Uma pedalada fracassada pela maior praia do mundo

Desde criança, fazia pequenas aventuras de bicicleta pelas estradas de terra em cidades no interior de SP onde morei. Lembro-me de uma vez em específico, pedalando cedinho após matar aula com meu amigo Hugo, quando tive um insight. Sentindo o cheiro da terra e do mato no início da manhã, a brisa fresca na cara, intuí que aquilo era a verdadeira paz, liberdade. Se, independente do que acontecesse na vida, eu pudesse fechar os olhos e relembrar daquilo, estaria bem, em qualquer lugar. Talvez a busca por me reconectar com esse estado foi uma das coisas que me levaram, anos mais tarde, à meditação.

Vinte anos se passaram e meu amigo me convidou para viajarmos de bike de Torres ao Chuí, quase 700 km pela praia, no trecho mais deserto do litoral brasileiro. Como não resisto a uma boa aventura, aceitei na hora. A caminho de Torres, lia os relatos de viagem de Matsuo Bashō, o grande poeta japonês, que no século 17 viajava a pé por estradas longínquas e descrevia aventuras assim como uma forma de peregrinação.

"A lua e o sol são viajantes eternos. Até os anos perambulam em frente. Uma vida inteira à deriva num barco, ou na velhice conduzindo um cavalo cansado ao longo dos anos, todo dia é uma jornada, e a jornada em si é o lar."

Matsuo Bashō

A jornada de sete dias e sete noites teve lágrimas de riso e desespero, a companhia constante do sol e da lua, ventos contra e a favor, muita areia. Certo dia meu amigo abriu os braços — dunas, praia, céu e mar por todos os lados, nenhum ser humano além de nós à vista — e disse: essa é nossa casa. Passamos por uma baleia, tartarugas gigantes e golfinhos mortos, um leão marinho vivo, lixos do mar que pareciam naves espaciais, moradores desse ambiente inóspito que lembravam personagens do filme Mad Max. Às vezes dormíamos ao relento, cozinhávamos com uma fogueirinha.

No zen budismo, retiro de meditação é chamado de sesshin, ou "tocar o coração". Ao longo da viagem, mergulhado na imensidão do mar, do deserto e das estrelas, entre dores e perrengues, longe de notícias e redes sociais, fui sentindo que cada vez mais era tocado no coração.

No dia a dia, somos tão bombardeados por estímulos, notícias, opiniões e julgamentos, que esquecemos completamente quem somos nós. Em meio ao barulho constante, perdemos a conexão com aquele silêncio primal que nos permite perceber nossa verdadeira essência.

Quando todas essas camadas mais superficiais são arrancadas pela força do vento, o viajante se depara com a essência que está em tudo e em todos e em nós mesmos. No budismo, esse despertar às vezes é chamado de "rugido do leão". De repente, nos damos conta de que, por vivermos em meio ao rebanho, nos esquecemos completamente que em nossa essência somos leões.
----
» TAREFAS
1) Devolva a parte do relato da pedalada que se abre com as palavras que contêm "A jornada de" e se fecha com "com uma fogueirinha.".
2) Diga se cada afirmação concorda com o relato da pedalada, respondendo sim ou não e citando literalmente as palavras decisivas do relato: (a) o percurso de Torres ao Chuí tinha quase 700 km; (b) durante a viagem, os dois passaram por um leão-marinho morto; (c) no zen budismo, o retiro de meditação chamado sesshin significa "tocar o coração".
Os registros não são necessários neste exercício.

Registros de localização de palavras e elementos
----
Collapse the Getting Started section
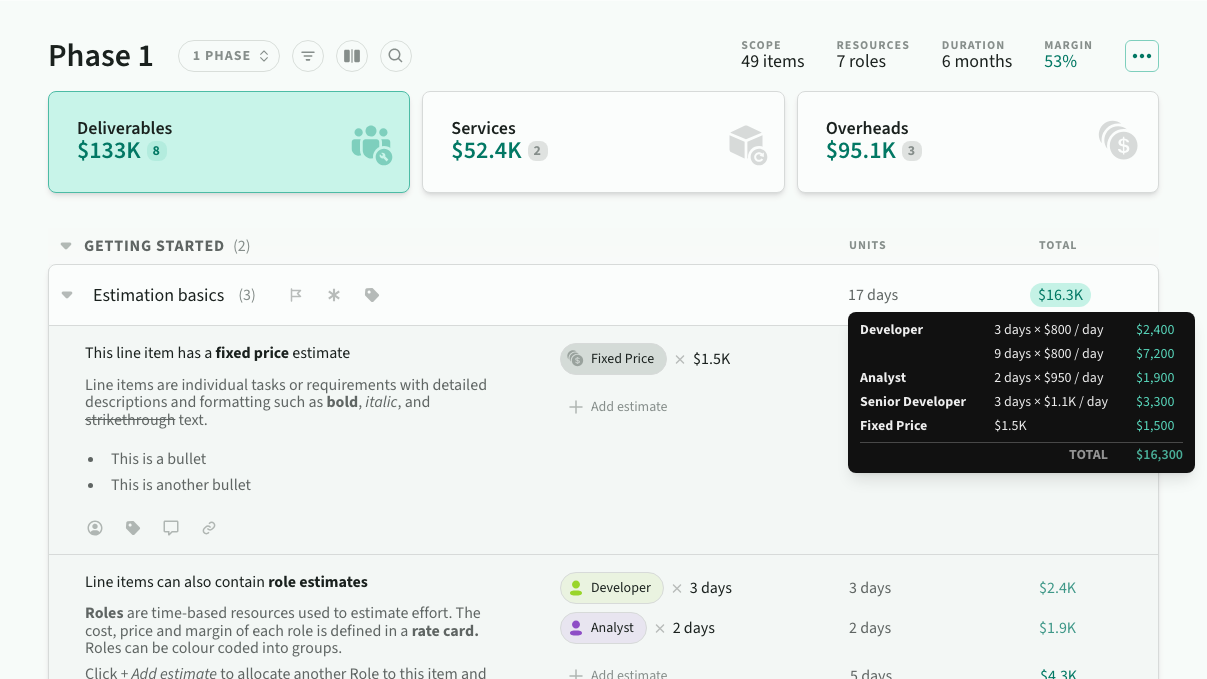 (66, 246)
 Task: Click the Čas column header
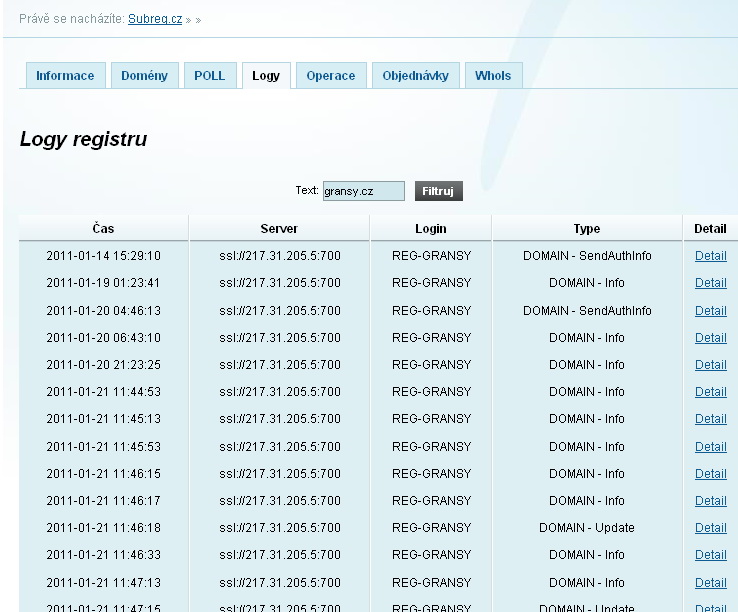click(x=103, y=229)
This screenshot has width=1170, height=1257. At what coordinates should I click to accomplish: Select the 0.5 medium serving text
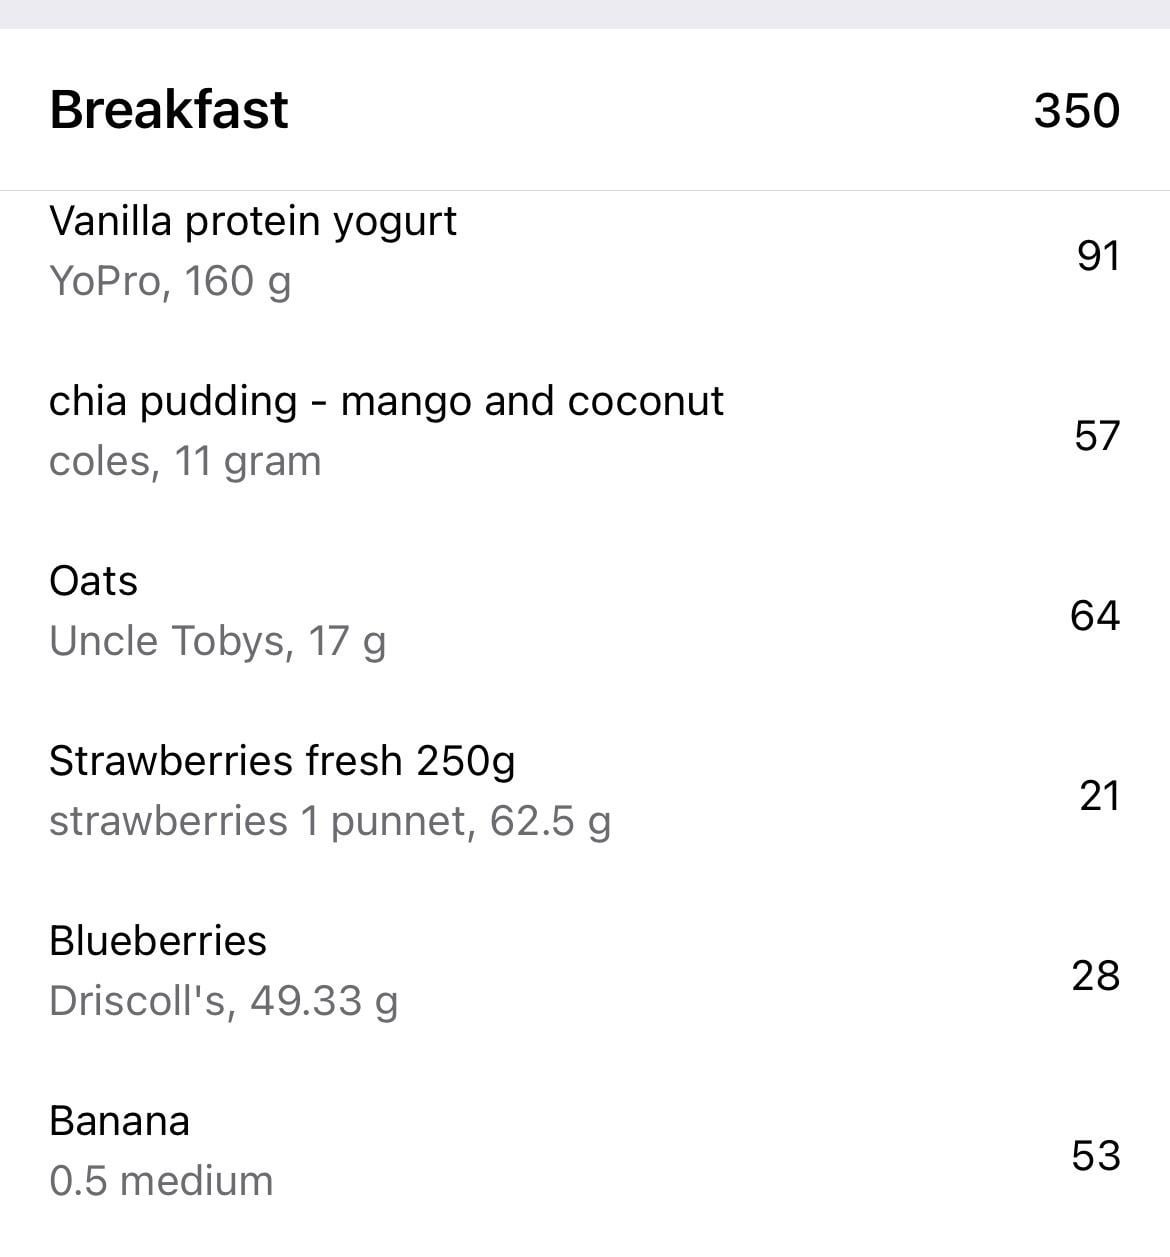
----
» RESPOSTAS DOS EXERCÍCIOS
1)
A jornada de sete dias e sete noites teve lágrimas de riso e desespero, a companhia constante do sol e da lua, ventos contra e a favor, muita areia. Certo dia meu amigo abriu os braços — dunas, praia, céu e mar por todos os lados, nenhum ser humano além de nós à vista — e disse: essa é nossa casa. Passamos por uma baleia, tartarugas gigantes e golfinhos mortos, um leão marinho vivo, lixos do mar que pareciam naves espaciais, moradores desse ambiente inóspito que lembravam personagens do filme Mad Max. Às vezes dormíamos ao relento, cozinhávamos com uma fogueirinha.

2)
(a) Sim: "quase 700 km pela praia".
(b) Não: "um leão marinho vivo".
(c) Sim: "retiro de meditação é chamado de sesshin, ou "tocar o coração"".